How to Properly Discipline a Child
1. If the child has done something wrong, talk to the child calmly about it and explain why doing that particular act is wrong and should not be repeated. Remember, as their guardian, you are first there to teach. A child is not born automatically knowing what is right and acceptable and what is wrong. Therefore, it is our duty to teach them. Many parents assume a child should know better. How can they if the person God gave them to guide them never taught them?
Do this…
2. If the child repeats the same offense after you have spoken to them, remind them of the conversation you had with them before on the matter. It is very human to forget. We as adults do forget simply because it’s part of human nature, so do not assume a child will always remember. At this point, explain to the child that if they do this same thing again there will be consequences. Tell them what that consequence will be. For example that you will give them time out (depending on their age), and take their game, cell phone, toy, etc. away for a given period.
3. If they disregard your warning and repeat the offense, ensure that you carry out the penalty you told them you would. Let them know that even after you have done this then the next time they will be spanked. And of course, if it is repeated do just what you told them you would.
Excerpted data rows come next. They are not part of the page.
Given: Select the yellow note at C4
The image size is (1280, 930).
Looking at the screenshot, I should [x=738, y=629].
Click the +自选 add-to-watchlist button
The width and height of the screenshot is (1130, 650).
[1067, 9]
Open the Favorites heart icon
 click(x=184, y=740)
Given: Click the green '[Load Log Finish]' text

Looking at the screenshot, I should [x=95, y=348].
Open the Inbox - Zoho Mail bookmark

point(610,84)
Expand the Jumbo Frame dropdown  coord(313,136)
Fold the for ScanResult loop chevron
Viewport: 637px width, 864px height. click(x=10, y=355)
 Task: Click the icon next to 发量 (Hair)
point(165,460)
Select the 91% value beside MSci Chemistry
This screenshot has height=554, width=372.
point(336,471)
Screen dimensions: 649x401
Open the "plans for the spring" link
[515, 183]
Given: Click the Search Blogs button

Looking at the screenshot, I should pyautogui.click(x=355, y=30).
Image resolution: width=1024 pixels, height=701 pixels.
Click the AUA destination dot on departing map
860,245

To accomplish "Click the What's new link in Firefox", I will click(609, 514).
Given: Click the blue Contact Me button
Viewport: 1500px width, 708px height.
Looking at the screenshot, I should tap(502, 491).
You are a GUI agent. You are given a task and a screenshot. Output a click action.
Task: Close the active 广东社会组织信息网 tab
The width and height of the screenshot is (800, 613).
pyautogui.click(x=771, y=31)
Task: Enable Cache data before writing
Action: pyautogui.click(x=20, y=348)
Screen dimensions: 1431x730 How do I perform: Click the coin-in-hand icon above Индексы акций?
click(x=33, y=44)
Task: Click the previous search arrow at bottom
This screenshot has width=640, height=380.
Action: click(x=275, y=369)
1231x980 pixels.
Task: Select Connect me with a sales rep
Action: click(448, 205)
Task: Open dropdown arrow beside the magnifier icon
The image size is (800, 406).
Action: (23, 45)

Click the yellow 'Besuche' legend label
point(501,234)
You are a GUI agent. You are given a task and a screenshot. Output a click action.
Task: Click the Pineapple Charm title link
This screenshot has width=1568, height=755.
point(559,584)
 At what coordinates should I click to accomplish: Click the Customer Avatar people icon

Always ensure that you warn a child about doing a particular act before you resort to spanking. Never, ever tell a child you will discipline them for a particular act and do not follow through. They will take you for a joke and not trust your words. They will continue doing wrong because they know there will not be any penalty — that you are just full of talk and empty words. Never let your child think that about you. That makes them lose trust in you.
In the bible, the rod is seen as a symbol of authority, protection, and even comfort (thy rod and they staff, they comfort me… Psalm 23:4). Therefore, God is not telling us as parents to use the rod as abuse or to cause harm. I can understand why countries find it easier to tell parents not to spank children — because it does require self-control not
to cross over that line that can result in abuse and unfortunately, not all parents have this. So it is a good thing that there are laws in place to protect our children from these kinds of treatments, but when done the way God says, we can be sure our children will be better for it.